We stopped off for lunch at a little creole restaurant Gala Takeaway that sits just across the road from Veuve Reserve. This was mentioned in our Lonely Planet guide as a great place to eat, but as with alot of eateries in the Seychelles it did its best to hide it. Concealed behind the green walls and rusted corrugated roof was a little restaurant reminiscent of a classic British chippy. It had borrowed the panelled wooden counter, garish peeling walls and even the signs with 3ft pictures of unappealing food. We persevered. The food was displayed in a bain-marie more commonly seen in workplace kitchens, Despite all this the smell was incredible, a rich air of spice and stock. The queue of locals was a reassuring sign the food was going to be good. When we got to the front we didn’t choose from the menu, more by pointing at whatever looking nice on the counter in front of us. I came away with a salt fish and coconut curry, Becca with fish fillet in garlic sauce. We sat outside and enjoyed both the sunshine and the moaning of a Brummie couple on the table next to us. These were the first Brits we’d seen on the holiday and it made me proud to hear the lady really go for it. She was mostly whinging about how unappetising the food inside had looked, but also covered many other topics such as the heat, the flies and how expensive things were. Her husband had two beers with lunch. I don’t blame him.

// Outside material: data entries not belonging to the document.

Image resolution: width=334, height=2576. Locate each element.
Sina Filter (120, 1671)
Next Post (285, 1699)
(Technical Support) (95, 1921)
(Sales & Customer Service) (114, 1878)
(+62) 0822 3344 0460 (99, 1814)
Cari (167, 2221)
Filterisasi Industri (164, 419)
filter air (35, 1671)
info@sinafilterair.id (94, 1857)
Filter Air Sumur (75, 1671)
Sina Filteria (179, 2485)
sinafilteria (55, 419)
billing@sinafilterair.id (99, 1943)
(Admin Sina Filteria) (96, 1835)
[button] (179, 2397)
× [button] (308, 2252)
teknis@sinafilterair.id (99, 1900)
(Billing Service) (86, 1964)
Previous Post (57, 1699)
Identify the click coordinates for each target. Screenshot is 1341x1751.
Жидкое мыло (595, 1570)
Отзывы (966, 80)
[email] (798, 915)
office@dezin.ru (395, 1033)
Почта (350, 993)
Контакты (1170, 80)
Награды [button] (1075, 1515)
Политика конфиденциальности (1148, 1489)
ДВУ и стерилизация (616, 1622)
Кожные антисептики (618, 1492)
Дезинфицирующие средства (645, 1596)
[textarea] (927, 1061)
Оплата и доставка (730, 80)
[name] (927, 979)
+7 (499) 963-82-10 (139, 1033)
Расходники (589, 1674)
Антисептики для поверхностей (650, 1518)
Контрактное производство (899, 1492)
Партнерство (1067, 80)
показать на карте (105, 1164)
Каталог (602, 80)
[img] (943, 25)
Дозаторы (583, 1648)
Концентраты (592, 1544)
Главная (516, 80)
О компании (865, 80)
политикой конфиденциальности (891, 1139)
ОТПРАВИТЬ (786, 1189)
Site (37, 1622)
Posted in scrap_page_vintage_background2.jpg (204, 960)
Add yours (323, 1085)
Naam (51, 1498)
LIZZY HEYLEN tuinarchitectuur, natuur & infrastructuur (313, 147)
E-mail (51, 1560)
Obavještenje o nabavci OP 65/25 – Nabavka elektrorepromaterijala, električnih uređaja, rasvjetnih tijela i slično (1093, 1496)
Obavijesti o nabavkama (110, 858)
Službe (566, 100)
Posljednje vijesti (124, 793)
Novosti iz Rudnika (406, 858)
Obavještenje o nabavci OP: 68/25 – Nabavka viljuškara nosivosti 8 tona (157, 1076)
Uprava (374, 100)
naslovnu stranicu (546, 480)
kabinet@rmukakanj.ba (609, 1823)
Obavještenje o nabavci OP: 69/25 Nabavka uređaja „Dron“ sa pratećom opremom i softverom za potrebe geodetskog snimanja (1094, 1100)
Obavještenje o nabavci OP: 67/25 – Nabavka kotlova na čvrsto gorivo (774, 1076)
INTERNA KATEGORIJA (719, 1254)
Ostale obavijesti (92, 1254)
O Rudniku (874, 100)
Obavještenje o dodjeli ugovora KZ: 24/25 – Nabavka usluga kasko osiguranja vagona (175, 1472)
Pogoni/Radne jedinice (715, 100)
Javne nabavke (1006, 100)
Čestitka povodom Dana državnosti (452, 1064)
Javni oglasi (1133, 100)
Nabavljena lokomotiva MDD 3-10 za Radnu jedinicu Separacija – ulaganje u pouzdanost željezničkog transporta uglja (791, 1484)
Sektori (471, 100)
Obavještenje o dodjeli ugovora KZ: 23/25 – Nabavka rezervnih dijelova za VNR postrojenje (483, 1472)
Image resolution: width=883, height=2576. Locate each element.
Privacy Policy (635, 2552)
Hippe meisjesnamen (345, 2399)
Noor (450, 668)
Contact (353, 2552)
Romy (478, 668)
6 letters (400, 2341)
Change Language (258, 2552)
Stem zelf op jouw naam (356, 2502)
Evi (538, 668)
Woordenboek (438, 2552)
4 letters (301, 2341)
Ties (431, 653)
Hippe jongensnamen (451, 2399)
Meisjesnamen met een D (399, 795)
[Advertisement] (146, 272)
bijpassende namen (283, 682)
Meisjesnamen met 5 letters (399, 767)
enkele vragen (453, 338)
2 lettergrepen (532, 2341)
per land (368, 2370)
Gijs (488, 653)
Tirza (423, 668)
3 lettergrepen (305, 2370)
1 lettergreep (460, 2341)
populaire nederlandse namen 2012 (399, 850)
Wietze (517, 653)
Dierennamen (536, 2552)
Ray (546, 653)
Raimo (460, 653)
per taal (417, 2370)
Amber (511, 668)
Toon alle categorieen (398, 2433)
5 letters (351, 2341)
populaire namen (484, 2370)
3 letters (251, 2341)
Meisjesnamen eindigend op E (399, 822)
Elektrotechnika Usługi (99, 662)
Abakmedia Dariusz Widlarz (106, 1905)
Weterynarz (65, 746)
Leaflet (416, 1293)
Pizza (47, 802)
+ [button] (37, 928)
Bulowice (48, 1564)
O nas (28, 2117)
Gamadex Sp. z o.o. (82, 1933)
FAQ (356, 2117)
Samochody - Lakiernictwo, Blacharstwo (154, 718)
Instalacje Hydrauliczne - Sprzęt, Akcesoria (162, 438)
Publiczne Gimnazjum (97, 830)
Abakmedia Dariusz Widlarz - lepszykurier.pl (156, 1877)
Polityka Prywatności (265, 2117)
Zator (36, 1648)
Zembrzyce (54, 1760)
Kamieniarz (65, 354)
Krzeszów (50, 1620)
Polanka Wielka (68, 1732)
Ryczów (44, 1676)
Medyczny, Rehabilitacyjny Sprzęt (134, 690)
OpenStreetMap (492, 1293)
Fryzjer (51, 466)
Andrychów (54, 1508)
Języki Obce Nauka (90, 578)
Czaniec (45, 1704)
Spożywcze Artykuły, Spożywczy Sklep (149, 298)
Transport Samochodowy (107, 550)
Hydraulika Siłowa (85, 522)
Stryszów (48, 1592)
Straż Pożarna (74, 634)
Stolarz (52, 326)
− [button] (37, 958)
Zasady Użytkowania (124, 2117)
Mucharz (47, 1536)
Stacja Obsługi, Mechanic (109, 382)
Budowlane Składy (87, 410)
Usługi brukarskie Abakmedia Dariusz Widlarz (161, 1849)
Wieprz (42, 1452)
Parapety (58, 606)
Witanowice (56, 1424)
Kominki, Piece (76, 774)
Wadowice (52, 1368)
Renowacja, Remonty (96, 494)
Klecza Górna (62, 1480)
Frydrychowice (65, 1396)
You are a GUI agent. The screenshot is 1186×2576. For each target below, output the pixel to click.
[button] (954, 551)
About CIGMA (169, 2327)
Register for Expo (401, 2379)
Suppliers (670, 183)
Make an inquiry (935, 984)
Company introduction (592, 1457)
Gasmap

After lunch we carried on away from the harbour with the vague ambition of reaching L’Union Estate. We did, but by the time we got there we were both about ready to collapse. The walk wasn’t too long but the lack of shade and baking heat nearly wiped us out. This coupled with both having had a massive helping of curry and rice was a recipe for post lunch disaster. We decided to head back towards the harbour stopping off in La Digue’s little church on the way back.
We ended our trip to the island by sitting in a bar at the harbour looking over relaxing with a Seybrew and a cider, which in my opinion is the perfect way to finish any day.